In Austria, the government has said it will license RU-486 in March. Catholics were quick to attack, with Bishop Kurt Krenn of Sankt Pölten demanding legal penalties for physicians involved in abortions. Bishop Klaus Küng of Feldkirch, a physician himself and a member of Opus Dei, proposed compulsory registration of any abortion performed in Austria.

These comments drew wide criticism, with members of Austria’s center-left political party calling for a review of the church’s concordat. In the media, some applied the label "fundis" to the bishops, a term usually invoked for Islamic fundamentalists.

Other Catholic leaders struck a different note. The bishop of Innsbruck, Alois Kothgasser — while strongly urging the "protection of unborn life" — said, "Only very little is achieved through penalties and the threat of penalties."

A spokesperson for Catholic hospitals in the Vienna archdiocese, Erich Richartz, said that if opposition to abortion is to be meaningful, the church "must at last affirm birth control."

One sideshow came in mid-December when Karl Hapsburg, a Catholic politician and son of the heir to the Austro-Hungarian throne, said that even the guillotine is preferable as an instrument of death. His comment was greeted with some derision by Austrian journalists, who noted that Hapsburg has recently been charged with diverting money for political purposes from a charity whose proceeds are intended for children in the Third World.

Bishops will decide

On the German abortion counseling issue, a decision is expected from the full assembly of 78 bishops at the end of February. In 1997, just over 130,000 abortions were performed in Germany. (The country’s population is approximately 82 million, with some 27 million Catholics.)

Administrators of Catholic counseling centers assert that approximately 5,000 women opted not to have abortions in 1997 because of their intervention. A spokesperson for Catholic social service professionals said that 23 percent of women who visit a church counseling center choose to have their babies.

Several official lay organizations, including the powerful Central Committee of German Catholics, have asked the bishops to stay in the counseling system, while pro-life groups have expressed opposition.

The German government and the Red Cross also run counseling centers.

The German newspaper Süddeutschen Zeitung reported Jan. 25 that a working group in the bishops’ conference is proposing two options. Under one, church centers would continue issuing certificates, but they would be accompanied by a list of services the church offers to women and families, and a reminder of Catholic teaching on abortion. Sources said this would be the preferred solution, but the pope is unlikely to accept it.

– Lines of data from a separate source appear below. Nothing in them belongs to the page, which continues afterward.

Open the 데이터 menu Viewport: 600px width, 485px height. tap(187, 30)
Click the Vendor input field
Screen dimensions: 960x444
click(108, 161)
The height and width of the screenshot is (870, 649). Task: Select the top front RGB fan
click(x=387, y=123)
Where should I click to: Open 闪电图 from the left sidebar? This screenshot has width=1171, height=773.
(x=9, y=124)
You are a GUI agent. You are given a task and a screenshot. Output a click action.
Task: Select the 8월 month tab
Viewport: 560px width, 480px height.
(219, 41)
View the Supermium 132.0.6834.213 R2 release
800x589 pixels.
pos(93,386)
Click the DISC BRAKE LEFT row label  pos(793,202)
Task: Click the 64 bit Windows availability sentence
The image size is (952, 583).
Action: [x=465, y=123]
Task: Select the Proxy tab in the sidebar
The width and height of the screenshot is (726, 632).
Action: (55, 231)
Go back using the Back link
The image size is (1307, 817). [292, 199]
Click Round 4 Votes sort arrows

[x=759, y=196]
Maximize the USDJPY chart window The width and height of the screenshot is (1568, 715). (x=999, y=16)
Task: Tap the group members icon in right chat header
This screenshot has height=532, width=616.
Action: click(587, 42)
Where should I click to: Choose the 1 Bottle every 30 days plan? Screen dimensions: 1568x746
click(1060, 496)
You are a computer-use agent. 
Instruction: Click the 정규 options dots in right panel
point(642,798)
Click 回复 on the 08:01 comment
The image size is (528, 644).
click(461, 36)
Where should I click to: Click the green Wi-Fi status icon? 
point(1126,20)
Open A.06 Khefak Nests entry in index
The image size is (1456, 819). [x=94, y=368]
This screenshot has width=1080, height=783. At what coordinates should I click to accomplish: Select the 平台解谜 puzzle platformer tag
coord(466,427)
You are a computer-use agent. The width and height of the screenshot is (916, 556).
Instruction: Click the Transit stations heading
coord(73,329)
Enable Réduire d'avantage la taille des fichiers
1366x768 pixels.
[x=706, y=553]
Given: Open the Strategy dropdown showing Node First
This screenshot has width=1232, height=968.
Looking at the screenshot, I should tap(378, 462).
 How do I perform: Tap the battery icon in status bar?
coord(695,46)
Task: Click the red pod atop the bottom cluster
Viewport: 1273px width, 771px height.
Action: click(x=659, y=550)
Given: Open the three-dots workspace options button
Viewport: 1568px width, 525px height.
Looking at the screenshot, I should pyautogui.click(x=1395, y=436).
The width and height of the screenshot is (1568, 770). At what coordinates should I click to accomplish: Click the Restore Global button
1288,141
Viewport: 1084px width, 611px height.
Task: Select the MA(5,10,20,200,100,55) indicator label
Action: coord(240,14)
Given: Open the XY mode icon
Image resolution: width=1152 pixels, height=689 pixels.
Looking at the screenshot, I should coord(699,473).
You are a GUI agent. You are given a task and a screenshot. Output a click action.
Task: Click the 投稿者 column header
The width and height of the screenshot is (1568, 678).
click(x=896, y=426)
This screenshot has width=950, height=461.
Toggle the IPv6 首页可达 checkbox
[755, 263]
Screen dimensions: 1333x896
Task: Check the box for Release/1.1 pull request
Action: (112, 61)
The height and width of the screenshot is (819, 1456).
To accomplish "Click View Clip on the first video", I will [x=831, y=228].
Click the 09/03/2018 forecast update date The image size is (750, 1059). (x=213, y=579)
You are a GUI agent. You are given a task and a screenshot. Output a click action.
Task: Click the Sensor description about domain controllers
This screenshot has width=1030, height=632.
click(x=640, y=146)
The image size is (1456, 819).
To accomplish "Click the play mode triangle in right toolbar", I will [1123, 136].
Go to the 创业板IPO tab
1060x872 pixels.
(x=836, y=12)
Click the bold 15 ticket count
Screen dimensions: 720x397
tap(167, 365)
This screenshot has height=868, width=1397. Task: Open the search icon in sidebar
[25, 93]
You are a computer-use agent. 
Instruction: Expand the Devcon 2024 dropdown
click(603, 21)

The other proposal is for the centers to stop issuing certificates altogether and allow women to inform doctors themselves that they have received counseling. This plan, however, would probably require a modification of German law and is therefore considered impractical.

Annegret Laakman, spokesperson for a Catholic women’s group called "Frauenwürde" ("Women’s Dignity") that supports church participation in the certificates program, told NCR in a telephone interview that she believes the most likely outcome is that some dioceses will withdraw from the system and others will remain.

"The bishops are divided," she said. "It will be very difficult to get an agreement among all of them." Laakman cited Limburg, Mainz, Münster, Aachen and Trier as among the dioceses likely to remain in the system.

The bishop of Limburg, Franz Kamphaus, has publicly announced that he favors staying in the counseling system.

The Fulda diocese under Archbishop Johannes Dyba, by contrast, already does not participate. Laakman said that Frauenwürde is working with the local government and a group of supportive priests to open a lay-run Catholic counseling center in the diocese that would have the authority to issue the certificates. She believes the government will approve the center and hopes to raise enough money to open it this summer.